Et «c’est en cela que ça a été, en 2004, sous l’ère d’Abdoulaye Wade, en faisant d’abord adopter une Constitution. C’est la Constitution du Sénégal, adoptée à l’arrivée d’Abdoulaye Wade au pouvoir, qui a aboli la peine de mort. Parce qu’elle proclame que la vie humaine est sacrée, elle est inviolable ; l’Etat a l’obligation de la protéger», précise M. Gassama, qui ajoutera : «dès l’instant que dans la Constitution, cette disposition est inscrite, l’abolition de la peine de mort allait de soi.
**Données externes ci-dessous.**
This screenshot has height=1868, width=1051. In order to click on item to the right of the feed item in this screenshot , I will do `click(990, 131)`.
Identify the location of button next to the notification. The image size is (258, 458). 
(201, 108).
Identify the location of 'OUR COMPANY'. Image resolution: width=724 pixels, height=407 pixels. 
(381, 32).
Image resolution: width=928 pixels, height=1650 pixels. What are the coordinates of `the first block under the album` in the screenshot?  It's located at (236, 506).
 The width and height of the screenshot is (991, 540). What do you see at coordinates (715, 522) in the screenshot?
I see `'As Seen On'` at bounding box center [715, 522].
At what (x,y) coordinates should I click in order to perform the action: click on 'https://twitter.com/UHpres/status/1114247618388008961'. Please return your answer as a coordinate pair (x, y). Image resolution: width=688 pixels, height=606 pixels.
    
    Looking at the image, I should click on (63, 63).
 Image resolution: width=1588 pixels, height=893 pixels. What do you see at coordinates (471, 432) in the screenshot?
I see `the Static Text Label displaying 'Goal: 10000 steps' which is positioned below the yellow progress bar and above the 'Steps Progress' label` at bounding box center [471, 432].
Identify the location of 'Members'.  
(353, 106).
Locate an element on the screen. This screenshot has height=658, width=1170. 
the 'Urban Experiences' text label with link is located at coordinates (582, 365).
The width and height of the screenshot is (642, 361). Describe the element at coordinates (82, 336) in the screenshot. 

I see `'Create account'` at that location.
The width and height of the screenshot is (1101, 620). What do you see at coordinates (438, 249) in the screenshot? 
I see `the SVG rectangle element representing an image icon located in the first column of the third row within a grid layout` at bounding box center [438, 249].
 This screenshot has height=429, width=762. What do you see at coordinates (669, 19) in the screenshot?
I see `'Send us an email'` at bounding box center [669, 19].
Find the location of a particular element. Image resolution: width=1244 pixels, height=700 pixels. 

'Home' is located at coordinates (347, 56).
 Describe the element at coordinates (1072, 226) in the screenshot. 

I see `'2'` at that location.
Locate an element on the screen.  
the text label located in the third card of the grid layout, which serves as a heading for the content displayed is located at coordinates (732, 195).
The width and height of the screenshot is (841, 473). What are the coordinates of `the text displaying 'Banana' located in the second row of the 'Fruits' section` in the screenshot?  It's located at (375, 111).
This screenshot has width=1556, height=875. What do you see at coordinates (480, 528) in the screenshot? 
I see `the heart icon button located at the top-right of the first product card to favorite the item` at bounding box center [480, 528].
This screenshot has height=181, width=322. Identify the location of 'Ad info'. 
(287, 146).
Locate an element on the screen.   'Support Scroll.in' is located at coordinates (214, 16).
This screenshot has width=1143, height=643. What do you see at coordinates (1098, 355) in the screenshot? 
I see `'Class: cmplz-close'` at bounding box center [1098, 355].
C’était tout simplement une question de processus et on arrive à ce processus».
LA PAUVRETE, LE DESŒUVREMENT DES JEUNES, L’ALCOOL, LA TOXICOMANIE, LES MALADIES MENTALES, CES RACINES DE LA CRIMINALITE AU SENEGAL
Par ailleurs, il prône pour le débat sur les causes profondes du fléau de la criminalité au Sénégal. «Je crois qu’aujourd’hui au Sénégal, le débat ne doit plus être de dire : «on ramène la peine de mort». Le débat doit être de dire : «attaquons nous aux causes profondes de la criminalité», indique-t-il. Avant de renchérir sur ces origines : «les causes profondes de la criminalité, on les connait. Evidemment, c’est la pauvreté, c’est le désœuvrement des jeunes, c’est l’alcool, la toxicomanie, c’est les maladies mentales. Ce sont toutes ces questions-là, qui constituent en réalité de grands problèmes pour la criminalité». Concernant la situation générale de la peine de mort, le droit-de-l’hommiste fera constater que «la tendance, aujourd’hui au niveau mondial, va vers l’abolissement. En Afrique, chaque année, nous avons deux ou trois pays qui abolissent la peine de mort. Le dernier pays à abolir la peine de mort, c’est la Sierra-Léone». Ce qui, l’amènera à dire que, pour notre pays, connu pour son engagement au respect des droit humains, «le Sénégal ne peut plus revenir en arrière ; ce n’est pas possible. Le pays est connu mondialement pour son combat pour le respect de la vie humaine».
D’ailleurs, rappelant l’histoire de la peine de mort au Sénégal, il souligne : «la peine de mort, depuis l’indépendance du pays, alors qu’elle existait, seulement deux personnes ont été exécutées. Elles n’ont pas été exécutées parce qu’elles ont tué un citoyen lambda, des citoyens lambda ont été tués au Sénégal dans le cadre de la criminalité, mais les deux personnes qui ont été exécutées, l’ont été parce que l’un a assassiné un homme politique important, Demba Diop, qui était un baron du pouvoir de Léopold Sédar Senghor. Et l’autre qui a été exécutée, l’a été pour un attentat contre Léopold Sédar Senghor», se souvient-il.